»»
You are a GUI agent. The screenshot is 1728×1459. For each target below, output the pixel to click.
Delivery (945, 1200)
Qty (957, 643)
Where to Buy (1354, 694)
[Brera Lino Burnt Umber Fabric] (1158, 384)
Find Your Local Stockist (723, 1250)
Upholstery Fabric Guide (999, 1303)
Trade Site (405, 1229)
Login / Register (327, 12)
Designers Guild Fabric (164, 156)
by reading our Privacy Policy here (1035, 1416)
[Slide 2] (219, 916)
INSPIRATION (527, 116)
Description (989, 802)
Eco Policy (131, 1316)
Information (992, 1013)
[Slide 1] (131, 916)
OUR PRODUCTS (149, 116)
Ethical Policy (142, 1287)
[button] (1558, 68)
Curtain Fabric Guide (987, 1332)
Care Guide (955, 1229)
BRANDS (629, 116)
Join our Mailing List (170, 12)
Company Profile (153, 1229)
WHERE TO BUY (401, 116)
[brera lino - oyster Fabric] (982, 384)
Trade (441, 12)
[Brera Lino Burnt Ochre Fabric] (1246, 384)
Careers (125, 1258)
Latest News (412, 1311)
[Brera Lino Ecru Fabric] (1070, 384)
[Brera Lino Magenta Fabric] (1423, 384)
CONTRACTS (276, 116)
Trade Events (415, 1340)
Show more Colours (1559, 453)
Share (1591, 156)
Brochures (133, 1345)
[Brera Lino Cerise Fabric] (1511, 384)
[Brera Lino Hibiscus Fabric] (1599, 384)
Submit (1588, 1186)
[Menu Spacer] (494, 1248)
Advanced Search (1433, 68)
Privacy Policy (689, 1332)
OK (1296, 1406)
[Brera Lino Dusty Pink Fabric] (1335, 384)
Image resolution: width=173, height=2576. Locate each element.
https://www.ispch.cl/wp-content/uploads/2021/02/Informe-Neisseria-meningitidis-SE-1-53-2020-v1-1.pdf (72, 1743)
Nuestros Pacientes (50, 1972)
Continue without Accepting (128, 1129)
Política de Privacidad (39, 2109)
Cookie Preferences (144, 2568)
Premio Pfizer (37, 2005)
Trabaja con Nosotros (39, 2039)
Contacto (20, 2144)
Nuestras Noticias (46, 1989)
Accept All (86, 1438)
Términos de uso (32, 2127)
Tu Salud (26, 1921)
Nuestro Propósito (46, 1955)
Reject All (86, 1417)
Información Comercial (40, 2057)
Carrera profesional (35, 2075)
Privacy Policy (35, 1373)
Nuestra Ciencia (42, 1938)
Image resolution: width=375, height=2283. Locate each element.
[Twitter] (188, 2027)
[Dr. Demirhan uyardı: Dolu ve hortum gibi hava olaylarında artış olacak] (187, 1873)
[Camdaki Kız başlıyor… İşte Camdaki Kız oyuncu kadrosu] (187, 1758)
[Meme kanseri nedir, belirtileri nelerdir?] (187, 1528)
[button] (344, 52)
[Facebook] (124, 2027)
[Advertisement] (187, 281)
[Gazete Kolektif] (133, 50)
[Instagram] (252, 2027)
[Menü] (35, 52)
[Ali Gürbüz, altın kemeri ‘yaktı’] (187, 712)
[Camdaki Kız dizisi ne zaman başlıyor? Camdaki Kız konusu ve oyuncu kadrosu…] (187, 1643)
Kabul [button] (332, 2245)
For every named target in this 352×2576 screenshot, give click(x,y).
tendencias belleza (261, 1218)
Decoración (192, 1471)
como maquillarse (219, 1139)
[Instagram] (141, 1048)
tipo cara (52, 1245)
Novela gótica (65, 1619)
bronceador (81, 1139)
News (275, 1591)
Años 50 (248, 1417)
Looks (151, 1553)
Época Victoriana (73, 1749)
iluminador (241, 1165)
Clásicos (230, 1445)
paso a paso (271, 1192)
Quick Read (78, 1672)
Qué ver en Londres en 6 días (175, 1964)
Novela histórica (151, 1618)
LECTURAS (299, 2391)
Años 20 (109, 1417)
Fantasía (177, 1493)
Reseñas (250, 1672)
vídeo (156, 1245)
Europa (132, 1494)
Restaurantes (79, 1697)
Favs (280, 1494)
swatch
««
● **Problem details**
Please retype all of the records, keeping each line exactly as it is.

● **Response to the exercise**
You are a GUI agent. The screenshot is 1728×1459. For each target below, output the pixel to click.
Delivery (945, 1200)
Qty (957, 643)
Where to Buy (1354, 694)
[Brera Lino Burnt Umber Fabric] (1158, 384)
Find Your Local Stockist (723, 1250)
Upholstery Fabric Guide (999, 1303)
Trade Site (405, 1229)
Login / Register (327, 12)
Designers Guild Fabric (164, 156)
by reading our Privacy Policy here (1035, 1416)
[Slide 2] (219, 916)
INSPIRATION (527, 116)
Description (989, 802)
Eco Policy (131, 1316)
Information (992, 1013)
[Slide 1] (131, 916)
OUR PRODUCTS (149, 116)
Ethical Policy (142, 1287)
[button] (1558, 68)
Curtain Fabric Guide (987, 1332)
Care Guide (955, 1229)
BRANDS (629, 116)
Join our Mailing List (170, 12)
Company Profile (153, 1229)
WHERE TO BUY (401, 116)
[brera lino - oyster Fabric] (982, 384)
Trade (441, 12)
[Brera Lino Burnt Ochre Fabric] (1246, 384)
Careers (125, 1258)
Latest News (412, 1311)
[Brera Lino Ecru Fabric] (1070, 384)
[Brera Lino Magenta Fabric] (1423, 384)
CONTRACTS (276, 116)
Trade Events (415, 1340)
Show more Colours (1559, 453)
Share (1591, 156)
Brochures (133, 1345)
[Brera Lino Cerise Fabric] (1511, 384)
[Brera Lino Hibiscus Fabric] (1599, 384)
Submit (1588, 1186)
[Menu Spacer] (494, 1248)
Advanced Search (1433, 68)
Privacy Policy (689, 1332)
OK (1296, 1406)
[Brera Lino Dusty Pink Fabric] (1335, 384)
Image resolution: width=173, height=2576. Locate each element.
https://www.ispch.cl/wp-content/uploads/2021/02/Informe-Neisseria-meningitidis-SE-1-53-2020-v1-1.pdf (72, 1743)
Nuestros Pacientes (50, 1972)
Continue without Accepting (128, 1129)
Política de Privacidad (39, 2109)
Cookie Preferences (144, 2568)
Premio Pfizer (37, 2005)
Trabaja con Nosotros (39, 2039)
Contacto (20, 2144)
Nuestras Noticias (46, 1989)
Accept All (86, 1438)
Términos de uso (32, 2127)
Tu Salud (26, 1921)
Nuestro Propósito (46, 1955)
Reject All (86, 1417)
Información Comercial (40, 2057)
Carrera profesional (35, 2075)
Privacy Policy (35, 1373)
Nuestra Ciencia (42, 1938)
Image resolution: width=375, height=2283. Locate each element.
[Twitter] (188, 2027)
[Dr. Demirhan uyardı: Dolu ve hortum gibi hava olaylarında artış olacak] (187, 1873)
[Camdaki Kız başlıyor… İşte Camdaki Kız oyuncu kadrosu] (187, 1758)
[Meme kanseri nedir, belirtileri nelerdir?] (187, 1528)
[button] (344, 52)
[Facebook] (124, 2027)
[Advertisement] (187, 281)
[Gazete Kolektif] (133, 50)
[Instagram] (252, 2027)
[Menü] (35, 52)
[Ali Gürbüz, altın kemeri ‘yaktı’] (187, 712)
[Camdaki Kız dizisi ne zaman başlıyor? Camdaki Kız konusu ve oyuncu kadrosu…] (187, 1643)
Kabul [button] (332, 2245)
For every named target in this 352×2576 screenshot, give click(x,y).
tendencias belleza (261, 1218)
Decoración (192, 1471)
como maquillarse (219, 1139)
[Instagram] (141, 1048)
tipo cara (52, 1245)
Novela gótica (65, 1619)
bronceador (81, 1139)
News (275, 1591)
Años 50 (248, 1417)
Looks (151, 1553)
Época Victoriana (73, 1749)
iluminador (241, 1165)
Clásicos (230, 1445)
paso a paso (271, 1192)
Quick Read (78, 1672)
Qué ver en Londres en 6 días (175, 1964)
Novela histórica (151, 1618)
LECTURAS (299, 2391)
Años 20 (109, 1417)
Fantasía (177, 1493)
Reseñas (250, 1672)
vídeo (156, 1245)
Europa (132, 1494)
Restaurantes (79, 1697)
Favs (280, 1494)
swatch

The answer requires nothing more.